The inspired oxygen concentration is most easily increased by nasal insufflation using a bias flow of humidified oxygen. Depending on the severity of disease and size of the individual, oxygen is initially delivered at a flow rate of about 5 L/min and the response is noted. The oxygen catheter tip should be advanced into the nasopharynx, and the opposite end should be secured to the nostril using tape or sutures. The actual oxygen concentration delivered to the alveoli depends on several factors, including the position of the tube and the depth and rate of breathing. Oxygen therapy should be directed at maintaining a PaO₂ of 80 to 100 mm Hg, and the flow rate should be adjusted according to blood gas results. Oxygen therapy should be on a continuous basis, and weaning from support should be done gradually. Transtracheal oxygen delivery may be beneficial in larger foals; hypoxemic neonatal foals that have a rapid, shallow breathing pattern; or foals with severe pulmonary disease that are unresponsive to nasal insuf- flation.³⁵⁷ A percutaneous catheter system is placed using local anesthetic and secured to the skin. The distal location of the catheter bypasses a substantial volume of dead space and results in a higher alveolar oxygen concentration.
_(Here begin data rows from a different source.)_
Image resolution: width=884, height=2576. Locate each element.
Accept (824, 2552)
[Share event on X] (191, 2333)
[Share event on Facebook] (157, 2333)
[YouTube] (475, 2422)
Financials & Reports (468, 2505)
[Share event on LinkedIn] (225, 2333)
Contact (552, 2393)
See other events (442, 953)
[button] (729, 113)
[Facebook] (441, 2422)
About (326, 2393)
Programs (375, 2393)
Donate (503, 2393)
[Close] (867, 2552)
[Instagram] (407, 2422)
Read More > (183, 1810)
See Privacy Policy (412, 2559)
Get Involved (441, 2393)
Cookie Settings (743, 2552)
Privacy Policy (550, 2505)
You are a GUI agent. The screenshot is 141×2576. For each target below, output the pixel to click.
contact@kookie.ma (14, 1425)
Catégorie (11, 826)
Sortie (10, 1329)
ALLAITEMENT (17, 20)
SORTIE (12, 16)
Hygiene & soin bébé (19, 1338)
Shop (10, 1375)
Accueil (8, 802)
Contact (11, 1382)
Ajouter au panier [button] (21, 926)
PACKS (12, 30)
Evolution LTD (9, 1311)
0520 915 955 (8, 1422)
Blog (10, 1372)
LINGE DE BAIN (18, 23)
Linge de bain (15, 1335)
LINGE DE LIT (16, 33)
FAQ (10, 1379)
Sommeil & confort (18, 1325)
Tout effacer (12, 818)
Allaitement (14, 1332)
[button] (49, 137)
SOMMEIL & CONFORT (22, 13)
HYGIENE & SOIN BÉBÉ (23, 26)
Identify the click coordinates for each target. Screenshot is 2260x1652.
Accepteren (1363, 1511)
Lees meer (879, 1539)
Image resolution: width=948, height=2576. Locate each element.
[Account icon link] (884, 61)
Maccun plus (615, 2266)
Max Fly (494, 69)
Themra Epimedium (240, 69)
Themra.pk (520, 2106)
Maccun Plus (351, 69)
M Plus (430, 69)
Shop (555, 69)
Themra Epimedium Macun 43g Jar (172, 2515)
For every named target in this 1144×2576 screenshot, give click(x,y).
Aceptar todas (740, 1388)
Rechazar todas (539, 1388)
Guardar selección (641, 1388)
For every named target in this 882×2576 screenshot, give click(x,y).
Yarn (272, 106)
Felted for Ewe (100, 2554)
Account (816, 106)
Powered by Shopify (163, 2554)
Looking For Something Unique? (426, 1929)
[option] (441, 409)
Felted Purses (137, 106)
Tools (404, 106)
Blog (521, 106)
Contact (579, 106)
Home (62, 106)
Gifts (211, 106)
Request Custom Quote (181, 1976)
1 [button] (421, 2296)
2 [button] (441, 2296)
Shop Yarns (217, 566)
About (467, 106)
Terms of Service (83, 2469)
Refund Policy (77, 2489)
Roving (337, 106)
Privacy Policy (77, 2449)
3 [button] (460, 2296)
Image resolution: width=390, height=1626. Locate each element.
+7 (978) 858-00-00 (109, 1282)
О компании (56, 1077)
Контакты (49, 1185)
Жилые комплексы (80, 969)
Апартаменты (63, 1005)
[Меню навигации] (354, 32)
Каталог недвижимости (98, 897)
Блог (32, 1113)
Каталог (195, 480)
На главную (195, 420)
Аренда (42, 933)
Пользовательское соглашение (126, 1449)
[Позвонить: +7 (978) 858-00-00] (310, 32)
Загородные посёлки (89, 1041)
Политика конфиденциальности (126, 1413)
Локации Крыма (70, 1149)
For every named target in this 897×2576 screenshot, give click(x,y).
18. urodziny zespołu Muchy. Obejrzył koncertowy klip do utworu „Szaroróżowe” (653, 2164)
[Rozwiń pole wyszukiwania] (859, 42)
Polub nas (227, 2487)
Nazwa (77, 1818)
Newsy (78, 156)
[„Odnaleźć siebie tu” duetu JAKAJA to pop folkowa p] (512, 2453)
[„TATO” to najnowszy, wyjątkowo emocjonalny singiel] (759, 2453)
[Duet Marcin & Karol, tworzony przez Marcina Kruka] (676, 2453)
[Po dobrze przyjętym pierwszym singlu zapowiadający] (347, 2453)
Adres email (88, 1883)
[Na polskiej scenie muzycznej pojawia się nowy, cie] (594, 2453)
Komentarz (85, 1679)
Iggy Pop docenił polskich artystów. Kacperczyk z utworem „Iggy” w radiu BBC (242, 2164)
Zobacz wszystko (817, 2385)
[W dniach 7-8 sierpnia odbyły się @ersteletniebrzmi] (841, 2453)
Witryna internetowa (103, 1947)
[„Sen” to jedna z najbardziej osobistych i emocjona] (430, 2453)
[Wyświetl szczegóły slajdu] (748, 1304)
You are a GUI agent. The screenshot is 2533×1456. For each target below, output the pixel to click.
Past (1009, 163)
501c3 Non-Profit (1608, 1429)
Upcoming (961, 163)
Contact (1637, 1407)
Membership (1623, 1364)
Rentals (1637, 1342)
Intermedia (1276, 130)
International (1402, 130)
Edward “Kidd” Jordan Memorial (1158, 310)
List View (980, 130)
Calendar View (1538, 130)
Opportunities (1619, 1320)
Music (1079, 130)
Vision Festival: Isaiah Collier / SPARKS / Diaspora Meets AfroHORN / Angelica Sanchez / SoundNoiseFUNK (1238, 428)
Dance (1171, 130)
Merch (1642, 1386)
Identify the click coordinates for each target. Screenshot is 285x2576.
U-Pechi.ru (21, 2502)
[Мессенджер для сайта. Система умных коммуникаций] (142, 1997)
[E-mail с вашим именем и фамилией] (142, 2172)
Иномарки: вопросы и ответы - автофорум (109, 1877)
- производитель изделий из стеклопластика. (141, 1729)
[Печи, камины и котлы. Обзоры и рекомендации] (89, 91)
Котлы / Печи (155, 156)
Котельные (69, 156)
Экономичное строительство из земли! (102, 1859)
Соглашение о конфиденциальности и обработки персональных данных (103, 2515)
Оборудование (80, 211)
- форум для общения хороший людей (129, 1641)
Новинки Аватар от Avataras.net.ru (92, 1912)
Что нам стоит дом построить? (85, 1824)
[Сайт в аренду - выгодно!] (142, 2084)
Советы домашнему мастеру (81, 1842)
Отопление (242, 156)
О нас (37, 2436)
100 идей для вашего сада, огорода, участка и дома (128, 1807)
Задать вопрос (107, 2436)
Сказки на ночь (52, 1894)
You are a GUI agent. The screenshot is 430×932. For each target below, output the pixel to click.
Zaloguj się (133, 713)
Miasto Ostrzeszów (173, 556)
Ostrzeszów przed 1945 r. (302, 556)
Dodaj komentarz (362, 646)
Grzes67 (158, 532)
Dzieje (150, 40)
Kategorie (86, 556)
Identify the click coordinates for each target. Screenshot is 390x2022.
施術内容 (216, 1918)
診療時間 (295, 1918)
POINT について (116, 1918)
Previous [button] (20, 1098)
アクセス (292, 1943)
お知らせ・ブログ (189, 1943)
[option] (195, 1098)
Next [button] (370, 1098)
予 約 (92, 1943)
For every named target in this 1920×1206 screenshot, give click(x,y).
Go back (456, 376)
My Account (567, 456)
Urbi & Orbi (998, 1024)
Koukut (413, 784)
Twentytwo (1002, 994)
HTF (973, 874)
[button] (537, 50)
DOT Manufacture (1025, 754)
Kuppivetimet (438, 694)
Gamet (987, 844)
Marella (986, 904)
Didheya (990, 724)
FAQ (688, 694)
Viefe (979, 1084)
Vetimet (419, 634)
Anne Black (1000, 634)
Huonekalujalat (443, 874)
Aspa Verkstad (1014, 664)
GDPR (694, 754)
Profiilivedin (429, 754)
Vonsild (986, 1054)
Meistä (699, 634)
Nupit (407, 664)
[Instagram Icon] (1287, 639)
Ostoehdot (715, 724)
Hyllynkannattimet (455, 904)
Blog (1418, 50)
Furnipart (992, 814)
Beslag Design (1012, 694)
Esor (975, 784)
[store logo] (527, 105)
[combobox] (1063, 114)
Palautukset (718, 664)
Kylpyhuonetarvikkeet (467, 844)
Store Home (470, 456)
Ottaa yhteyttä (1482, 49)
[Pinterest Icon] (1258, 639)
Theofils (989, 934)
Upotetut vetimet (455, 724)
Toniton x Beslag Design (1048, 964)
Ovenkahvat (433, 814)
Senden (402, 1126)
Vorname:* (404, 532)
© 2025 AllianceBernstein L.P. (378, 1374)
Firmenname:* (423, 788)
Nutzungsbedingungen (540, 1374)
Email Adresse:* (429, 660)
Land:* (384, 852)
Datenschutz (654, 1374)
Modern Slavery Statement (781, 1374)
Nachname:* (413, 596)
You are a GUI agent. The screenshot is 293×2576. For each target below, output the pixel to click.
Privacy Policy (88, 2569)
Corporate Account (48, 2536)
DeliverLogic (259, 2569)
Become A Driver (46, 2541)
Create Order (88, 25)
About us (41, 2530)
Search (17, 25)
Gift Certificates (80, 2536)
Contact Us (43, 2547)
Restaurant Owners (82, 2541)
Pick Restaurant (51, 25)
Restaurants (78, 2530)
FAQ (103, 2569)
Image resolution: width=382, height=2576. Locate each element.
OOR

Oxygen therapy is not effective in correcting hypoventilation, and, if hypercapnia is progressive and accompanied by signs of increasing respiratory distress, some type of mechanical ventilatory support is usually indicated. This decision to provide mechanical ventilation must take into account several consider­ations, including the worth of the individual, the commitment of the owners, the facility and availability of personnel, and the type of disease process present. For additional information on mechanical ventilation the reader is directed to other reviews.³⁵⁸

Regardless of the level of respiratory support provided, the importance of meticulous respiratory supportive technique cannot be overemphasized. Maintenance in sternal position, frequent turning from side to side, regular coupage, and use of proper suction technique are all important components of respiratory support.